By: Isuru Parakrama
April 17, Colombo (LNW): The escalation of trade tensions led by higher United States tariffs is expected to have a ripple effect across the Asia-Pacific region, potentially undermining the credit stability of several nations, according to recent analysis by Fitch Ratings.
The global ratings agency has warned that Sri Lanka could be amongst the countries adversely affected, particularly when country-specific tariff measures come into effect.
Fitch has observed that heightened trade barriers, coupled with growing economic uncertainty, are likely to dampen export performance and curb export-driven investment across Asia.
Such developments are projected to have a cooling effect on regional economic growth, with both emerging and advanced economies feeling the strain.
For countries like Sri Lanka, which are navigating fragile post-crisis recoveries and ongoing fiscal challenges, the impact could be more pronounced. The island nation remains particularly vulnerable due to its limited foreign exchange buffers and high dependency on external earnings.
A sustained downturn in export revenues, prompted by reduced global demand or higher tariffs, could place added pressure on the country’s external financing and debt servicing capacities.
Fitch also flagged the risk of central banks being forced to step in to stabilise local currencies in the face of volatile capital flows and investor sentiment. Interventions of this nature, whilst necessary in the short term, could lead to a depletion of foreign exchange reserves—posing further challenges for nations with already stretched balance sheets.

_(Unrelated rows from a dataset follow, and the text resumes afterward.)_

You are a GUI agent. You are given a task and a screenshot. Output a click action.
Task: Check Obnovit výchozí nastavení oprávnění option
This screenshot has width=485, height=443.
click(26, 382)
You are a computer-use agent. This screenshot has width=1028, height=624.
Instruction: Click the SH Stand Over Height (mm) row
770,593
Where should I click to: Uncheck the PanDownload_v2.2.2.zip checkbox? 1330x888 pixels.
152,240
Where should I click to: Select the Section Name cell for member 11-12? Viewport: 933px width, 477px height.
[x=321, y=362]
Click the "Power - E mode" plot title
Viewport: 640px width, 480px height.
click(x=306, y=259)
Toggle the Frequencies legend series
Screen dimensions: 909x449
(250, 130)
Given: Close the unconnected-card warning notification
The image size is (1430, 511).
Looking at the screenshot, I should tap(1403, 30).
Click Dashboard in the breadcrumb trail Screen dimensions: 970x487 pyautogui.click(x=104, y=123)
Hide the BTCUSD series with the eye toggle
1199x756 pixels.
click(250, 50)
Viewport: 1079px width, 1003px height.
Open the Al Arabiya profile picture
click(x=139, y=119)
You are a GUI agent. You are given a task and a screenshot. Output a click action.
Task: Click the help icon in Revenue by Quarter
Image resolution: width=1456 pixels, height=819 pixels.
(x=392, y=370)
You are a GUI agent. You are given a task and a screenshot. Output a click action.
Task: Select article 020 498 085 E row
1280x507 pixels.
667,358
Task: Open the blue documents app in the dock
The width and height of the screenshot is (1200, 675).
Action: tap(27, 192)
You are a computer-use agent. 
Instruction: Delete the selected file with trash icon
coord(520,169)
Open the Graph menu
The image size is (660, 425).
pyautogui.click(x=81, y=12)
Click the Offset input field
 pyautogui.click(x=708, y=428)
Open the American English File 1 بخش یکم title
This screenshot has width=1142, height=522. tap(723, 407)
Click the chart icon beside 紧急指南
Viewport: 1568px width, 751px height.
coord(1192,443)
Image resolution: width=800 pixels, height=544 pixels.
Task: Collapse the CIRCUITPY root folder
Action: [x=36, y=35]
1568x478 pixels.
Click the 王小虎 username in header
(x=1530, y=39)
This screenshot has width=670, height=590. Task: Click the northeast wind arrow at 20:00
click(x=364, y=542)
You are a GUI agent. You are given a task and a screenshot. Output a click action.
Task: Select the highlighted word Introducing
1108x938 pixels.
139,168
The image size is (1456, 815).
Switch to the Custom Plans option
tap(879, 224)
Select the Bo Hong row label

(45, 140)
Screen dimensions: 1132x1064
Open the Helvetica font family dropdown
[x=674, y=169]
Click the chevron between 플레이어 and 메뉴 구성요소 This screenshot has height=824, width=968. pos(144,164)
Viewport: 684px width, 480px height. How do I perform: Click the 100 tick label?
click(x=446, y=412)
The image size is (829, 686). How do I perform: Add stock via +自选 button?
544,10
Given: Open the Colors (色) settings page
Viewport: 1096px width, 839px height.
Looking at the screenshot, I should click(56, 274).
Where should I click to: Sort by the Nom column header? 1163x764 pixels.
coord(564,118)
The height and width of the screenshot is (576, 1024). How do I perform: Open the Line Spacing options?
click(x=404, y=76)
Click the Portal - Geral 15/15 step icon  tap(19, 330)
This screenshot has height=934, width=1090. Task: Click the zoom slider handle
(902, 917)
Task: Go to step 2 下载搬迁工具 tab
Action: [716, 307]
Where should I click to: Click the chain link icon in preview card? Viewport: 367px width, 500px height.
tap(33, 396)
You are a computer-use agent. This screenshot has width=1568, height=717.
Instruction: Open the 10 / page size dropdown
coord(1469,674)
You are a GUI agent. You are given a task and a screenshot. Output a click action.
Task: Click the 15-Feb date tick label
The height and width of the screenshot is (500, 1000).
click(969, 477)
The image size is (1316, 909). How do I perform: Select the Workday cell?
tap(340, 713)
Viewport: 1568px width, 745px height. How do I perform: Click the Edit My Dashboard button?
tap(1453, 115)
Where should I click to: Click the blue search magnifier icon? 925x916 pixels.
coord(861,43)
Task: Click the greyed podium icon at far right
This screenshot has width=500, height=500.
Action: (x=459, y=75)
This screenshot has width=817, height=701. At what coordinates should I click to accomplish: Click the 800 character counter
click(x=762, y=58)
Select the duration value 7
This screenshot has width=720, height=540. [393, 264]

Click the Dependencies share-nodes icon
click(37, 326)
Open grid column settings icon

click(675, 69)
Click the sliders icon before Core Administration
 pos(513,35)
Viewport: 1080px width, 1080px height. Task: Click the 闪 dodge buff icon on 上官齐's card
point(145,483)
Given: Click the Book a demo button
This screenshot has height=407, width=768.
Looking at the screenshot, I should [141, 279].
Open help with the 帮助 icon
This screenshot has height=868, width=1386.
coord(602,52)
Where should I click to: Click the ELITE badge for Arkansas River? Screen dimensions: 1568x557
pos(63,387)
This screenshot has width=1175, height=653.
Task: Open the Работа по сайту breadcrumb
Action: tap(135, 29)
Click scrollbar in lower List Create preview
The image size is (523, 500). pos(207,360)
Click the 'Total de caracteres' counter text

The credit agency underscored that the trajectory of regional sovereign ratings will largely depend on how governments respond to the evolving global trade environment.
Strategic policy decisions, including measures to diversify exports, strengthen local industries, and shore up reserve positions, will play a crucial role in determining the resilience of each economy.
Countries such as Bangladesh, Sri Lanka, and Vietnam were singled out as being especially exposed due to a combination of modest reserve levels and significant reliance on export income.
Without timely policy adjustments and prudent fiscal management, these nations could face increased pressure on their creditworthiness in the months ahead.